* **PROBLEM REQUIREMENTS**: Nothing in the listing should be dropped or altered when it is copied.

* **GIVEN RECORDS**:

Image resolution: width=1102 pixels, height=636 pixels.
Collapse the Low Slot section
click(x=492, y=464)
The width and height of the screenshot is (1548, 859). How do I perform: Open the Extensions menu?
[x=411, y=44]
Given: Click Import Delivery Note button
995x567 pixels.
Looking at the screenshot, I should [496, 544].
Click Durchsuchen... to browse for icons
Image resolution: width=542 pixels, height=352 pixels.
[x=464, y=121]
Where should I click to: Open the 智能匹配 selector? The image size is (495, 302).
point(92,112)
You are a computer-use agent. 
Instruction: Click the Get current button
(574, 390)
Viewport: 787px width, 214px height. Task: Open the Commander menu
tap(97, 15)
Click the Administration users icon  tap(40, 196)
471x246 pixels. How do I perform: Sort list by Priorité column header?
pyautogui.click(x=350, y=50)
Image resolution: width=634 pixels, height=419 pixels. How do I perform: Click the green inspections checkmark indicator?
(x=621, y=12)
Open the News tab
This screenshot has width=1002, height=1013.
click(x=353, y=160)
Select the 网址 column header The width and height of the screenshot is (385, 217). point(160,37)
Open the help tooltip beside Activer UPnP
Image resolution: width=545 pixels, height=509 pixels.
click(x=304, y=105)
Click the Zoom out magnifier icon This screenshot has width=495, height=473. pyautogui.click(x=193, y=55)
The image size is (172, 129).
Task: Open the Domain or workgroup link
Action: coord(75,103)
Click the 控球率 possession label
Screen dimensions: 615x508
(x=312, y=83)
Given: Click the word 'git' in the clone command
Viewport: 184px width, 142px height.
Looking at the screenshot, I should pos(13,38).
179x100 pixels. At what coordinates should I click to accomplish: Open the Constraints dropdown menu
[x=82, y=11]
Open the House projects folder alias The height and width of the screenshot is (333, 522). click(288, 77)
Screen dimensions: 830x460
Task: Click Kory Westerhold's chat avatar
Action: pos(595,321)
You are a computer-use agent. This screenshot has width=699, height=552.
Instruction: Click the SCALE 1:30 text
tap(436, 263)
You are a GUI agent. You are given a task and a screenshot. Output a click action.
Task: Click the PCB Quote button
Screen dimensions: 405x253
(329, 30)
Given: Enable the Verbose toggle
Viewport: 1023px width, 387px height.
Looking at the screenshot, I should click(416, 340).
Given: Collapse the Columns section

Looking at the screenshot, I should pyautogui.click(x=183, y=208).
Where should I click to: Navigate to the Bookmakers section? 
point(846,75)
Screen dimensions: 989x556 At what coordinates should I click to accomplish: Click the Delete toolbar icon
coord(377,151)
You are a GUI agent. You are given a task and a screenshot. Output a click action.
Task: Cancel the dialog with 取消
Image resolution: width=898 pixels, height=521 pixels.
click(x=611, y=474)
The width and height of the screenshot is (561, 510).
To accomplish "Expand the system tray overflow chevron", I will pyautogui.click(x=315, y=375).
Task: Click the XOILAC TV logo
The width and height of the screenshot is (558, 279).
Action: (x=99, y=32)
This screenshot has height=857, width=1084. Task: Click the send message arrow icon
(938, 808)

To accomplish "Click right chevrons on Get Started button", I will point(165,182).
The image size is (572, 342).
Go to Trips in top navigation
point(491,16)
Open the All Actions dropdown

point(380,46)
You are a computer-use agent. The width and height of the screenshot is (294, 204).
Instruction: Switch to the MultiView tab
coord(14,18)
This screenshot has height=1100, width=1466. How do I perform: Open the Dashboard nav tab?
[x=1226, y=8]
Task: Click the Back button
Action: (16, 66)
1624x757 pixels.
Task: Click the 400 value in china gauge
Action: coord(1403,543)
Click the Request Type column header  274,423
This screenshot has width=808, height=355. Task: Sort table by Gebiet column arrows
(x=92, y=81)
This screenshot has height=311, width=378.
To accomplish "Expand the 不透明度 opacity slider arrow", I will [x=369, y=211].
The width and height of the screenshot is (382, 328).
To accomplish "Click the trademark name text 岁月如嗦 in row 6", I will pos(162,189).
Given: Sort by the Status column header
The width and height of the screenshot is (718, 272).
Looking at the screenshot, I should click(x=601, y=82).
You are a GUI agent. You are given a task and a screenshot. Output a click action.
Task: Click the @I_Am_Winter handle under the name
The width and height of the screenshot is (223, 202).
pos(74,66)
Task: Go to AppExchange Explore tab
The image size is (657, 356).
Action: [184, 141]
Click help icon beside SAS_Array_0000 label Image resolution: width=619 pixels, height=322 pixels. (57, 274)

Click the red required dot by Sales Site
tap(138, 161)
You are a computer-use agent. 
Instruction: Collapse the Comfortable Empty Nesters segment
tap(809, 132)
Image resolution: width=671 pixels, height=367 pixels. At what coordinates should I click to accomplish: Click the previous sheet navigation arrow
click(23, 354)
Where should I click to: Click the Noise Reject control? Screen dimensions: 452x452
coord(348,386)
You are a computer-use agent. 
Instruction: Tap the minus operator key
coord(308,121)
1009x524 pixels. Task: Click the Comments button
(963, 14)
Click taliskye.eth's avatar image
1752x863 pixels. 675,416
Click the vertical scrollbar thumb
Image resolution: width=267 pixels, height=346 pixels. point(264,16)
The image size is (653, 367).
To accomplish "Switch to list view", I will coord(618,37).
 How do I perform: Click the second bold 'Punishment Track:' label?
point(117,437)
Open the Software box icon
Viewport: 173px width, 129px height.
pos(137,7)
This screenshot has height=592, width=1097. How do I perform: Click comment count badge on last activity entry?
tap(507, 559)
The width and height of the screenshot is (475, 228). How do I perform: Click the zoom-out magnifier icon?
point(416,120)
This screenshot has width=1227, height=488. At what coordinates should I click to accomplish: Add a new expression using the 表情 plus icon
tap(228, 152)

* **RESULT OF THE TASK**:
Image resolution: width=1102 pixels, height=636 pixels.
Collapse the Low Slot section
click(x=492, y=464)
The width and height of the screenshot is (1548, 859). How do I perform: Open the Extensions menu?
[x=411, y=44]
Given: Click Import Delivery Note button
995x567 pixels.
Looking at the screenshot, I should [496, 544].
Click Durchsuchen... to browse for icons
Image resolution: width=542 pixels, height=352 pixels.
[x=464, y=121]
Where should I click to: Open the 智能匹配 selector? The image size is (495, 302).
point(92,112)
You are a computer-use agent. 
Instruction: Click the Get current button
(574, 390)
Viewport: 787px width, 214px height. Task: Open the Commander menu
tap(97, 15)
Click the Administration users icon  tap(40, 196)
471x246 pixels. How do I perform: Sort list by Priorité column header?
pyautogui.click(x=350, y=50)
Image resolution: width=634 pixels, height=419 pixels. How do I perform: Click the green inspections checkmark indicator?
(x=621, y=12)
Open the News tab
This screenshot has width=1002, height=1013.
click(x=353, y=160)
Select the 网址 column header The width and height of the screenshot is (385, 217). point(160,37)
Open the help tooltip beside Activer UPnP
Image resolution: width=545 pixels, height=509 pixels.
click(x=304, y=105)
Click the Zoom out magnifier icon This screenshot has width=495, height=473. pyautogui.click(x=193, y=55)
The image size is (172, 129).
Task: Open the Domain or workgroup link
Action: coord(75,103)
Click the 控球率 possession label
Screen dimensions: 615x508
(x=312, y=83)
Given: Click the word 'git' in the clone command
Viewport: 184px width, 142px height.
Looking at the screenshot, I should pos(13,38).
179x100 pixels. At what coordinates should I click to accomplish: Open the Constraints dropdown menu
[x=82, y=11]
Open the House projects folder alias The height and width of the screenshot is (333, 522). click(288, 77)
Screen dimensions: 830x460
Task: Click Kory Westerhold's chat avatar
Action: pos(595,321)
You are a computer-use agent. This screenshot has width=699, height=552.
Instruction: Click the SCALE 1:30 text
tap(436, 263)
You are a GUI agent. You are given a task and a screenshot. Output a click action.
Task: Click the PCB Quote button
Screen dimensions: 405x253
(329, 30)
Given: Enable the Verbose toggle
Viewport: 1023px width, 387px height.
Looking at the screenshot, I should click(416, 340).
Given: Collapse the Columns section

Looking at the screenshot, I should pyautogui.click(x=183, y=208).
Where should I click to: Navigate to the Bookmakers section? 
point(846,75)
Screen dimensions: 989x556 At what coordinates should I click to accomplish: Click the Delete toolbar icon
coord(377,151)
You are a GUI agent. You are given a task and a screenshot. Output a click action.
Task: Cancel the dialog with 取消
Image resolution: width=898 pixels, height=521 pixels.
click(x=611, y=474)
The width and height of the screenshot is (561, 510).
To accomplish "Expand the system tray overflow chevron", I will pyautogui.click(x=315, y=375).
Task: Click the XOILAC TV logo
The width and height of the screenshot is (558, 279).
Action: (x=99, y=32)
This screenshot has height=857, width=1084. Task: Click the send message arrow icon
(938, 808)

To accomplish "Click right chevrons on Get Started button", I will point(165,182).
The image size is (572, 342).
Go to Trips in top navigation
point(491,16)
Open the All Actions dropdown

point(380,46)
You are a computer-use agent. The width and height of the screenshot is (294, 204).
Instruction: Switch to the MultiView tab
coord(14,18)
This screenshot has height=1100, width=1466. How do I perform: Open the Dashboard nav tab?
[x=1226, y=8]
Task: Click the Back button
Action: (16, 66)
1624x757 pixels.
Task: Click the 400 value in china gauge
Action: coord(1403,543)
Click the Request Type column header  274,423
This screenshot has width=808, height=355. Task: Sort table by Gebiet column arrows
(x=92, y=81)
This screenshot has height=311, width=378.
To accomplish "Expand the 不透明度 opacity slider arrow", I will [x=369, y=211].
The width and height of the screenshot is (382, 328).
To accomplish "Click the trademark name text 岁月如嗦 in row 6", I will pos(162,189).
Given: Sort by the Status column header
The width and height of the screenshot is (718, 272).
Looking at the screenshot, I should click(x=601, y=82).
You are a GUI agent. You are given a task and a screenshot. Output a click action.
Task: Click the @I_Am_Winter handle under the name
The width and height of the screenshot is (223, 202).
pos(74,66)
Task: Go to AppExchange Explore tab
The image size is (657, 356).
Action: [184, 141]
Click help icon beside SAS_Array_0000 label Image resolution: width=619 pixels, height=322 pixels. (57, 274)

Click the red required dot by Sales Site
tap(138, 161)
You are a computer-use agent. 
Instruction: Collapse the Comfortable Empty Nesters segment
tap(809, 132)
Image resolution: width=671 pixels, height=367 pixels. At what coordinates should I click to accomplish: Click the previous sheet navigation arrow
click(23, 354)
Where should I click to: Click the Noise Reject control? Screen dimensions: 452x452
coord(348,386)
You are a computer-use agent. 
Instruction: Tap the minus operator key
coord(308,121)
1009x524 pixels. Task: Click the Comments button
(963, 14)
Click taliskye.eth's avatar image
1752x863 pixels. 675,416
Click the vertical scrollbar thumb
Image resolution: width=267 pixels, height=346 pixels. point(264,16)
The image size is (653, 367).
To accomplish "Switch to list view", I will coord(618,37).
 How do I perform: Click the second bold 'Punishment Track:' label?
point(117,437)
Open the Software box icon
Viewport: 173px width, 129px height.
pos(137,7)
This screenshot has height=592, width=1097. How do I perform: Click comment count badge on last activity entry?
tap(507, 559)
The width and height of the screenshot is (475, 228). How do I perform: Click the zoom-out magnifier icon?
point(416,120)
This screenshot has width=1227, height=488. At what coordinates should I click to accomplish: Add a new expression using the 表情 plus icon
tap(228, 152)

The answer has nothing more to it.